-- Given records --
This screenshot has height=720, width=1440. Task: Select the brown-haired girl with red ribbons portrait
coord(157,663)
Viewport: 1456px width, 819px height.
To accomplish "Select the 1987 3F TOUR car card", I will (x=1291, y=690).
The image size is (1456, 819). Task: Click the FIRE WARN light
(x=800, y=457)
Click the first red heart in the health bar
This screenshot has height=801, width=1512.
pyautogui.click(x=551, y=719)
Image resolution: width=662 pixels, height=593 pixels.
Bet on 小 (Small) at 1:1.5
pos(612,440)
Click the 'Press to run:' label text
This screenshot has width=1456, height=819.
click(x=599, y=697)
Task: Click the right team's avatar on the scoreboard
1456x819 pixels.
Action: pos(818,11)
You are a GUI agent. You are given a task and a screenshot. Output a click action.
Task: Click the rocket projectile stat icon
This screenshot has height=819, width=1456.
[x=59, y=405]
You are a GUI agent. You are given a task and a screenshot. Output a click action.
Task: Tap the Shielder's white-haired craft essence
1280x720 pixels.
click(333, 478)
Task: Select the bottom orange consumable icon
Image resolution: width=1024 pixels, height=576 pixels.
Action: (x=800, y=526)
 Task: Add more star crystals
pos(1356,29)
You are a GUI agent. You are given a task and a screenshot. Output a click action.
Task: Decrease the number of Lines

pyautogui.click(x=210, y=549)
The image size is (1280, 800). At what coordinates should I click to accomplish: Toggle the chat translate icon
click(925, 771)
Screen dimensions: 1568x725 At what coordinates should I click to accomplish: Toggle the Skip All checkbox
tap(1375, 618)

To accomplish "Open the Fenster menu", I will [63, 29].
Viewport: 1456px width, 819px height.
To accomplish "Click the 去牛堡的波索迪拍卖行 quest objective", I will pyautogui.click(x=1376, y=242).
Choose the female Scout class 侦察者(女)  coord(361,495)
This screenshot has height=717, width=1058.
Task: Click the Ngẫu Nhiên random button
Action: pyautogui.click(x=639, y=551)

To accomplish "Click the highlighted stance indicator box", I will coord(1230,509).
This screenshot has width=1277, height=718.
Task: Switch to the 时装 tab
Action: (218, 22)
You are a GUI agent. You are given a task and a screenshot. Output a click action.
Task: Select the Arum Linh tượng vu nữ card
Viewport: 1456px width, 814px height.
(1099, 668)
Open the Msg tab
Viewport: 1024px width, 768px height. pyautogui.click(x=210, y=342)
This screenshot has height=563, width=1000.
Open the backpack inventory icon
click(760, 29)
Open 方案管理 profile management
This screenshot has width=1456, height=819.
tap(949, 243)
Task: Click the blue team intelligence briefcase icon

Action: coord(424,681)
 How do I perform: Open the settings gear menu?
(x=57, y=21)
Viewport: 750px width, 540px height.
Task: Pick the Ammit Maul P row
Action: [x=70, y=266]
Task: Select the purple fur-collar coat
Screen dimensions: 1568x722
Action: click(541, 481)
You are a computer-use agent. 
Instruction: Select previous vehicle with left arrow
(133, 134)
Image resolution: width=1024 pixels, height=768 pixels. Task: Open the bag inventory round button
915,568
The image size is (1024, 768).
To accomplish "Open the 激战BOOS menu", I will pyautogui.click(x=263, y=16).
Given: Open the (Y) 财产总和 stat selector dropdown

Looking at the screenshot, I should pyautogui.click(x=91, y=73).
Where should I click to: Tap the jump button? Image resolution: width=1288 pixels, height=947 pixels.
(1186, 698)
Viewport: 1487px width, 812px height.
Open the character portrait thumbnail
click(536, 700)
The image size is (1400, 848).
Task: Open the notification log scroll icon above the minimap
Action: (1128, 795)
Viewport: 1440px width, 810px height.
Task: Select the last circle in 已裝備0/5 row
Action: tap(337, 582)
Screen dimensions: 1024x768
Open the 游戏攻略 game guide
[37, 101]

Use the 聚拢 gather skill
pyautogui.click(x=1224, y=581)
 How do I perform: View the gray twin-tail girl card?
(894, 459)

-- The exercise --
Rewrite the lines above as a numbered list, leaving out the blank lines.

-- Full solution --
1. This screenshot has height=720, width=1440. Task: Select the brown-haired girl with red ribbons portrait
2. coord(157,663)
3. Viewport: 1456px width, 819px height.
4. To accomplish "Select the 1987 3F TOUR car card", I will (x=1291, y=690).
5. The image size is (1456, 819). Task: Click the FIRE WARN light
6. (x=800, y=457)
7. Click the first red heart in the health bar
8. This screenshot has height=801, width=1512.
9. pyautogui.click(x=551, y=719)
10. Image resolution: width=662 pixels, height=593 pixels.
11. Bet on 小 (Small) at 1:1.5
12. pos(612,440)
13. Click the 'Press to run:' label text
14. This screenshot has width=1456, height=819.
15. click(x=599, y=697)
16. Task: Click the right team's avatar on the scoreboard
17. 1456x819 pixels.
18. Action: pos(818,11)
19. You are a GUI agent. You are given a task and a screenshot. Output a click action.
20. Task: Click the rocket projectile stat icon
21. This screenshot has height=819, width=1456.
22. [x=59, y=405]
23. You are a GUI agent. You are given a task and a screenshot. Output a click action.
24. Task: Tap the Shielder's white-haired craft essence
25. 1280x720 pixels.
26. click(333, 478)
27. Task: Select the bottom orange consumable icon
28. Image resolution: width=1024 pixels, height=576 pixels.
29. Action: (x=800, y=526)
30.  Task: Add more star crystals
31. pos(1356,29)
32. You are a GUI agent. You are given a task and a screenshot. Output a click action.
33. Task: Decrease the number of Lines
34. pyautogui.click(x=210, y=549)
35. The image size is (1280, 800). At what coordinates should I click to accomplish: Toggle the chat translate icon
36. click(925, 771)
37. Screen dimensions: 1568x725 At what coordinates should I click to accomplish: Toggle the Skip All checkbox
38. tap(1375, 618)
39. To accomplish "Open the Fenster menu", I will [63, 29].
40. Viewport: 1456px width, 819px height.
41. To accomplish "Click the 去牛堡的波索迪拍卖行 quest objective", I will pyautogui.click(x=1376, y=242).
42. Choose the female Scout class 侦察者(女)  coord(361,495)
43. This screenshot has height=717, width=1058.
44. Task: Click the Ngẫu Nhiên random button
45. Action: pyautogui.click(x=639, y=551)
46. To accomplish "Click the highlighted stance indicator box", I will coord(1230,509).
47. This screenshot has width=1277, height=718.
48. Task: Switch to the 时装 tab
49. Action: (218, 22)
50. You are a GUI agent. You are given a task and a screenshot. Output a click action.
51. Task: Select the Arum Linh tượng vu nữ card
52. Viewport: 1456px width, 814px height.
53. (1099, 668)
54. Open the Msg tab
55. Viewport: 1024px width, 768px height. pyautogui.click(x=210, y=342)
56. This screenshot has height=563, width=1000.
57. Open the backpack inventory icon
58. click(760, 29)
59. Open 方案管理 profile management
60. This screenshot has width=1456, height=819.
61. tap(949, 243)
62. Task: Click the blue team intelligence briefcase icon
63. Action: coord(424,681)
64.  How do I perform: Open the settings gear menu?
65. (x=57, y=21)
66. Viewport: 750px width, 540px height.
67. Task: Pick the Ammit Maul P row
68. Action: [x=70, y=266]
69. Task: Select the purple fur-collar coat
70. Screen dimensions: 1568x722
71. Action: click(541, 481)
72. You are a computer-use agent. 
73. Instruction: Select previous vehicle with left arrow
74. (133, 134)
75. Image resolution: width=1024 pixels, height=768 pixels. Task: Open the bag inventory round button
76. 915,568
77. The image size is (1024, 768).
78. To accomplish "Open the 激战BOOS menu", I will pyautogui.click(x=263, y=16).
79. Given: Open the (Y) 财产总和 stat selector dropdown
80. Looking at the screenshot, I should pyautogui.click(x=91, y=73).
81. Where should I click to: Tap the jump button? Image resolution: width=1288 pixels, height=947 pixels.
82. (1186, 698)
83. Viewport: 1487px width, 812px height.
84. Open the character portrait thumbnail
85. click(536, 700)
86. The image size is (1400, 848).
87. Task: Open the notification log scroll icon above the minimap
88. Action: (1128, 795)
89. Viewport: 1440px width, 810px height.
90. Task: Select the last circle in 已裝備0/5 row
91. Action: tap(337, 582)
92. Screen dimensions: 1024x768
93. Open the 游戏攻略 game guide
94. [37, 101]
95. Use the 聚拢 gather skill
96. pyautogui.click(x=1224, y=581)
97.  How do I perform: View the gray twin-tail girl card?
98. (894, 459)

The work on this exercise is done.